Swara Guntur, 1998

Sayap Monokrom
Chapter #18

EPILOG

“Cinta banyak tertinggal di orang lama itu benar adanya, selebihnya hanya melanjutkan hidup.”

Guntur, 2023.

****

“Tur, apa yang kamu rindukan di tahun '98?” tanya perempuan dengan cekungan di sebelah pipi. Guntur menyadari bahwa lesung pipit itu masih tampak manis.

“Aku merindukan semua yang telah hilang, tenggelam, dan mati,” jawab Guntur dengan nada pelan, tetapi masih dapat didengar. Pria dewasa itu berjalan beriringan tanpa alas kaki menapaki pasir putih bersama gadis remaja.

“Kenapa merindukannya? Bukankah Mei '98 dipenuhi luka?”

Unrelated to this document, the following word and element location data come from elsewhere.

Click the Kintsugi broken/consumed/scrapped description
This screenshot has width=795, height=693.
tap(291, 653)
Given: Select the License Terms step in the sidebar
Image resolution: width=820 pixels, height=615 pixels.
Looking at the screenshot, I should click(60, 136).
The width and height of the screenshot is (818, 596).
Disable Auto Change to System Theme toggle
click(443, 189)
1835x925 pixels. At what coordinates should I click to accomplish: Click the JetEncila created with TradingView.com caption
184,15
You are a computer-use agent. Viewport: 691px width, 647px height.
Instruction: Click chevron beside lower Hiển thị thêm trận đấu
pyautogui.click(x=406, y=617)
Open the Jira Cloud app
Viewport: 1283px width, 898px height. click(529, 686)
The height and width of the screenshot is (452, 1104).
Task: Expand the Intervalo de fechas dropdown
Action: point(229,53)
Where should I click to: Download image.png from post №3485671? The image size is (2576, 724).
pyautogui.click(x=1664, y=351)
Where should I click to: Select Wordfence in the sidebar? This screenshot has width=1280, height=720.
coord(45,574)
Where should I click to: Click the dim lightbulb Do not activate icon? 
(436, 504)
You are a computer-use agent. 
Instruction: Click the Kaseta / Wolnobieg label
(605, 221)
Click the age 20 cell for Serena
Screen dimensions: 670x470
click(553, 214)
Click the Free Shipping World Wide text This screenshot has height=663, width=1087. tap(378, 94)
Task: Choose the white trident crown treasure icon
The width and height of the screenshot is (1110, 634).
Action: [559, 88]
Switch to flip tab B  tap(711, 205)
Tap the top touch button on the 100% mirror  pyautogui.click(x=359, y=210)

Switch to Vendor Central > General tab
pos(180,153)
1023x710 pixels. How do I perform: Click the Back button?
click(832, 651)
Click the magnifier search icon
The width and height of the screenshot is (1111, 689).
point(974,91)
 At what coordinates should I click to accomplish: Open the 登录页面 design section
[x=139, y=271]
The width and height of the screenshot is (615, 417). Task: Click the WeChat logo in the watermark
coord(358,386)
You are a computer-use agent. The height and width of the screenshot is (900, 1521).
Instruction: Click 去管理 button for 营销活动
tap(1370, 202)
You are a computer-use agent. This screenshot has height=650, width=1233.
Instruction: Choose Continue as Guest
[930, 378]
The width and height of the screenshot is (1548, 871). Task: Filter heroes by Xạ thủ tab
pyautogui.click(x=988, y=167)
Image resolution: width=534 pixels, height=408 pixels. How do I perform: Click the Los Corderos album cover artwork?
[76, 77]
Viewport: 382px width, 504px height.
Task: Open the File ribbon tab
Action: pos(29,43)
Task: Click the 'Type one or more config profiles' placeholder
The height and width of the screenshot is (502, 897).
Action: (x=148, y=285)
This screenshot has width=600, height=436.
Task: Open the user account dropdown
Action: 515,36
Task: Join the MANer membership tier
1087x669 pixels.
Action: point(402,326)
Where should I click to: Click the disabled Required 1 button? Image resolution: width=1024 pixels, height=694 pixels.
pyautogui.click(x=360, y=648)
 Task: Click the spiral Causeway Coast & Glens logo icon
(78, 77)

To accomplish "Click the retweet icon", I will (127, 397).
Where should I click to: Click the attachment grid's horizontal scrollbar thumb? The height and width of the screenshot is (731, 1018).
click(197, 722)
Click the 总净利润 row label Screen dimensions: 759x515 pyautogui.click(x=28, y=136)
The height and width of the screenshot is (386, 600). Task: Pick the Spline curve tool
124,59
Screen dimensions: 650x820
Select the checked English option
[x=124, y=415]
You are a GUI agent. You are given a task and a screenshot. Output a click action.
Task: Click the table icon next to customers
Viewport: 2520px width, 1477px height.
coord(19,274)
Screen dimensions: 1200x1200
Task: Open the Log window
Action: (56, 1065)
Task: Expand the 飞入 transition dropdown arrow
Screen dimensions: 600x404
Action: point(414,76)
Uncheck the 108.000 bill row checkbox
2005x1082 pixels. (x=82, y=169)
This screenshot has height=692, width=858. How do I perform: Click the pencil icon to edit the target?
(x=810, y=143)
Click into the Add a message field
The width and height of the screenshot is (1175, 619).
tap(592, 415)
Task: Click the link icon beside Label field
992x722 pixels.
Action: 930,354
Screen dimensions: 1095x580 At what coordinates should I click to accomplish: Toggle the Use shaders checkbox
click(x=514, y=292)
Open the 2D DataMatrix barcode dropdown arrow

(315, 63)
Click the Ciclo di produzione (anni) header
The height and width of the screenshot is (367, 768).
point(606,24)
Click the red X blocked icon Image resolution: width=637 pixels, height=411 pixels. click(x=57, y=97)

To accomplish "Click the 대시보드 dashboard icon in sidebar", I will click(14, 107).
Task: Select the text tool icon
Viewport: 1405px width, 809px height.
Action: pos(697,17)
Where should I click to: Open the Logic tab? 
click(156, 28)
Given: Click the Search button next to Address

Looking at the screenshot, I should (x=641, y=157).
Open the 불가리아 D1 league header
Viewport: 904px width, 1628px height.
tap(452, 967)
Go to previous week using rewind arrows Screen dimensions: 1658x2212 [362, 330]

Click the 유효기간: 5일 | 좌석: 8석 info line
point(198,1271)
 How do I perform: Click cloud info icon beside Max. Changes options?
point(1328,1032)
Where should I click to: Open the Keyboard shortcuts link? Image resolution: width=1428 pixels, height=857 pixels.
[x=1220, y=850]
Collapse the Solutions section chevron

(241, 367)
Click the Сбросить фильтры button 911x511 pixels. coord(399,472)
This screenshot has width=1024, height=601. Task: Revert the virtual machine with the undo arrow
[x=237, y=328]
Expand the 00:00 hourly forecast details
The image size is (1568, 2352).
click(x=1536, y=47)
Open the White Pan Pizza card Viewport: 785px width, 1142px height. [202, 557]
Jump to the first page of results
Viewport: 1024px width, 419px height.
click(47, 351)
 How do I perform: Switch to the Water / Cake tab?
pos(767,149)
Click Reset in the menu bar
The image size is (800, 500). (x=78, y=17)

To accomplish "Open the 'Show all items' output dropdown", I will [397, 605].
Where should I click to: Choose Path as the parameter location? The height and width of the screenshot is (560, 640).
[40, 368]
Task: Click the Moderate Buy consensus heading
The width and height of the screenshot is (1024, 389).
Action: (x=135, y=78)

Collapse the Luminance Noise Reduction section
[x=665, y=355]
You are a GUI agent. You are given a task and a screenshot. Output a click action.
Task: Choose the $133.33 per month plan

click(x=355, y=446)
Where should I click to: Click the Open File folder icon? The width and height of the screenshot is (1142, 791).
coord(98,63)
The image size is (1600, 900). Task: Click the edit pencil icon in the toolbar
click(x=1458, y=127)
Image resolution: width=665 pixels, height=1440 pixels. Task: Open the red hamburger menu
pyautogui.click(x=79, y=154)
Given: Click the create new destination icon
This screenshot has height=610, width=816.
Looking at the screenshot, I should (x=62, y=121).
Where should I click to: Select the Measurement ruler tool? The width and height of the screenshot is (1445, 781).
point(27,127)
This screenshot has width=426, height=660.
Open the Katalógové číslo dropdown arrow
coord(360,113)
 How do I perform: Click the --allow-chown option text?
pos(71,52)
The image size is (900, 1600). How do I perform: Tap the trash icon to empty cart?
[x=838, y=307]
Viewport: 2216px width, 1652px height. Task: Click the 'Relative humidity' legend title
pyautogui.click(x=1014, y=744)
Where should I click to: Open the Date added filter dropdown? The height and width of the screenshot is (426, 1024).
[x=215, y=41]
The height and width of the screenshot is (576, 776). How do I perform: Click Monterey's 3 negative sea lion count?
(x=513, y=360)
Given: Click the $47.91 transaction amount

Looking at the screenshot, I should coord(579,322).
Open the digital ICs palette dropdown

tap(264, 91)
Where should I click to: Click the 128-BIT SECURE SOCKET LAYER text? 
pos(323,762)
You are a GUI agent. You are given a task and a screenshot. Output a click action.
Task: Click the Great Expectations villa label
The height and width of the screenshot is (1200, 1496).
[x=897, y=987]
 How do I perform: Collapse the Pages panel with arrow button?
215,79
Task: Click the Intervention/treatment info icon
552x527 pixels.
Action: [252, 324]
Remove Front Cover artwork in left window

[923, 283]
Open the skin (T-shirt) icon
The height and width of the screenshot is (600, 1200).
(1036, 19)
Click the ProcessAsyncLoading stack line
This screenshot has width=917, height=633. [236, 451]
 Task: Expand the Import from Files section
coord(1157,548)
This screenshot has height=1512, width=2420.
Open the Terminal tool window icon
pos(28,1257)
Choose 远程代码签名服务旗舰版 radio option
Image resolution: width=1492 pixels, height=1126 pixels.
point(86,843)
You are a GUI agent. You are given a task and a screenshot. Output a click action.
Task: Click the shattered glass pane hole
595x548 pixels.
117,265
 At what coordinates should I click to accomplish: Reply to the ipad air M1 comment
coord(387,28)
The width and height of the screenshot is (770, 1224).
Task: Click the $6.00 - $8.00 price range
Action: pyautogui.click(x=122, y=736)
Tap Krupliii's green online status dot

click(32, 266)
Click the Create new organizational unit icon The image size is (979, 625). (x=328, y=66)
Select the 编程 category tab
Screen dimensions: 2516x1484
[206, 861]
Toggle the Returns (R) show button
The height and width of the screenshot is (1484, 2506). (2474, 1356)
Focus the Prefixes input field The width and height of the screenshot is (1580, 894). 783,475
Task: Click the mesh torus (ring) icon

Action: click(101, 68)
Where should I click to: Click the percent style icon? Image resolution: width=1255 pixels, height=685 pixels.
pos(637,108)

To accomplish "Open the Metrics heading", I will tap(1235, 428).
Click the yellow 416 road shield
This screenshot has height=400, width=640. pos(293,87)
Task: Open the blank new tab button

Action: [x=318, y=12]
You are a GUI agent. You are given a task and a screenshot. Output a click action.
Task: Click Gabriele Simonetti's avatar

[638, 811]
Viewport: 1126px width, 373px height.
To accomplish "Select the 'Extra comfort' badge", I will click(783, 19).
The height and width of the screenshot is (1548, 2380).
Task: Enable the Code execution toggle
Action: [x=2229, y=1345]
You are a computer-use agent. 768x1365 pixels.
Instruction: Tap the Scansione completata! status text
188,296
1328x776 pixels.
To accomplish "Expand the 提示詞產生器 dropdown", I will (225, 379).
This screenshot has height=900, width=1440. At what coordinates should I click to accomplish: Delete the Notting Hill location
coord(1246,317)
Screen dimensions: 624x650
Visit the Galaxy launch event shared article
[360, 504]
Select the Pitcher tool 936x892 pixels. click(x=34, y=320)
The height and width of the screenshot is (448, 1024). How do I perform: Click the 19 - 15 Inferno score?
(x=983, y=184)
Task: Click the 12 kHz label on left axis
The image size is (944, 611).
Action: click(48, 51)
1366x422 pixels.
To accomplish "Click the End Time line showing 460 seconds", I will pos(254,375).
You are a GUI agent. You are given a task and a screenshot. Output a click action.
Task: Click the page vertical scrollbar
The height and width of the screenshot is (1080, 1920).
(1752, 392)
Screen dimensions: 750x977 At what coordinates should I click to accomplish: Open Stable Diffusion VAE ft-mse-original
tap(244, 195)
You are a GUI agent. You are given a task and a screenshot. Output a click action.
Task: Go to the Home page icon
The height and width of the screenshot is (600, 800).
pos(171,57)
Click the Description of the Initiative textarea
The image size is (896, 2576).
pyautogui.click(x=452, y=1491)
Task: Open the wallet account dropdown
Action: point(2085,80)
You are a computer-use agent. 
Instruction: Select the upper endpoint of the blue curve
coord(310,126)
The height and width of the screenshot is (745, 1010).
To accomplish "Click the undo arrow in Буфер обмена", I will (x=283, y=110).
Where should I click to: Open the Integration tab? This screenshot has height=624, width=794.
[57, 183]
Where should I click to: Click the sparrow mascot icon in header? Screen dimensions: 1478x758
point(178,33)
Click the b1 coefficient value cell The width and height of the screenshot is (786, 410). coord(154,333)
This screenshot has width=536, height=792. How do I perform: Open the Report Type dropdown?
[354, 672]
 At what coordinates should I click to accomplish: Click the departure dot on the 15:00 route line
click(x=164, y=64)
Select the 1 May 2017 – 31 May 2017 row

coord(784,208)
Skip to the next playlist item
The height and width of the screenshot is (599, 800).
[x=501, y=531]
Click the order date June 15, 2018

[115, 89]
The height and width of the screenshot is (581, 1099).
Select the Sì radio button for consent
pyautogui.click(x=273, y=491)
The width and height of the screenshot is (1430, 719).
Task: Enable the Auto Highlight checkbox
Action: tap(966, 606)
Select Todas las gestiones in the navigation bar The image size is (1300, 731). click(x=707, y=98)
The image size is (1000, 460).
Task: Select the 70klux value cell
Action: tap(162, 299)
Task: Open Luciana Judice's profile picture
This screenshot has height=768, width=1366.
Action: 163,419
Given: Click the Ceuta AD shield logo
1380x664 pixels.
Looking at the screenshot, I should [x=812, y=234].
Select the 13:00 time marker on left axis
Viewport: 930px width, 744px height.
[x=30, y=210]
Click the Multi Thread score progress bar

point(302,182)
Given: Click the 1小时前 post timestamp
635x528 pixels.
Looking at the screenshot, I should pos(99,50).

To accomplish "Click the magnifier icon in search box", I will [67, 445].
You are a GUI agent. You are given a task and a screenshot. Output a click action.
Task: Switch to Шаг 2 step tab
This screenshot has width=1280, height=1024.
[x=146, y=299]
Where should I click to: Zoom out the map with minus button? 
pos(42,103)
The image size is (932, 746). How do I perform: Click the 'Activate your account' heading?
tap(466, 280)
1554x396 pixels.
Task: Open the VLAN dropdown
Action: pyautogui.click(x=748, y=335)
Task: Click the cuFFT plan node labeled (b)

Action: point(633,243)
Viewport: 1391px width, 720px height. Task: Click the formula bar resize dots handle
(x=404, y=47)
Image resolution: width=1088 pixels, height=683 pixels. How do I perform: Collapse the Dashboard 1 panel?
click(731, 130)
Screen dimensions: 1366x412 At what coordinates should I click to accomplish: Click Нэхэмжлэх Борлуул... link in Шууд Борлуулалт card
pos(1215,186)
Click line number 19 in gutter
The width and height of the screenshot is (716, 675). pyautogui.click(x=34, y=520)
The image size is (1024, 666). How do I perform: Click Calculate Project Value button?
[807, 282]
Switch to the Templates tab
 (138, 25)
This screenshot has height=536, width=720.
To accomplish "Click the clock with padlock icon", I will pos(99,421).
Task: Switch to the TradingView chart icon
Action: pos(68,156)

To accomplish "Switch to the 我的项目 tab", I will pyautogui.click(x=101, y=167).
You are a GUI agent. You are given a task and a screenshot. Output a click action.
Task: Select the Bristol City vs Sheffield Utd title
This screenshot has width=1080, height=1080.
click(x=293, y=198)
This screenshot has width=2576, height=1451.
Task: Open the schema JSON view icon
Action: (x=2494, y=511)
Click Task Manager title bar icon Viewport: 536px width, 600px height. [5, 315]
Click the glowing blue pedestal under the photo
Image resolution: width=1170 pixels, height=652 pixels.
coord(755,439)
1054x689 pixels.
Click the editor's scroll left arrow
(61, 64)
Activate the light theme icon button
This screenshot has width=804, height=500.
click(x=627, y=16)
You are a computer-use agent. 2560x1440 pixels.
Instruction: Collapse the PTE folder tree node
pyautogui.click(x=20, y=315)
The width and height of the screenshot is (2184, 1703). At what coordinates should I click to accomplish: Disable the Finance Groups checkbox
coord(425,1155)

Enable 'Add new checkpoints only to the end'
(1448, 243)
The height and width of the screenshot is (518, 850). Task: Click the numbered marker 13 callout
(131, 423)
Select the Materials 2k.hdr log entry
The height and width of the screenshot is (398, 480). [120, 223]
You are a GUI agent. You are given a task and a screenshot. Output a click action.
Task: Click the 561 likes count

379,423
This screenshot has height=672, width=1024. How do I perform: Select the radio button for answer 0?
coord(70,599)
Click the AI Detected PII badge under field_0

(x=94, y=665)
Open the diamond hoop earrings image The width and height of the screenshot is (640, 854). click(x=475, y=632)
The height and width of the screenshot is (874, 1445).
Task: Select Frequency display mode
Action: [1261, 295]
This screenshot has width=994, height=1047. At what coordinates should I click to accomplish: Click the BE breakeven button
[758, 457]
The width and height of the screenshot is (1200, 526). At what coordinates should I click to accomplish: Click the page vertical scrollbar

“Benar, tapi setidaknya mereka masih ada,” ungkap Guntur. Rambut pria dewasa itu melambai diterpa angin laut. Tangannya menggenggam pasir sejak tiba di salah satu pantai di jakarta.

Gadis itu hanya tersenyum, lalu berjalan mendahului. Cukup lama mereka diam dan membiarkan ombak menghempas karang yang bersuara. Guntur senantiasa mengikuti hingga tiba di satu titik. Remaja perempuan itu duduk di atas bebatuan besar, lalu mendongak dengan tatapan nanar.

“Jadi, sekarang kamu kesepian?” tanya sang gadis.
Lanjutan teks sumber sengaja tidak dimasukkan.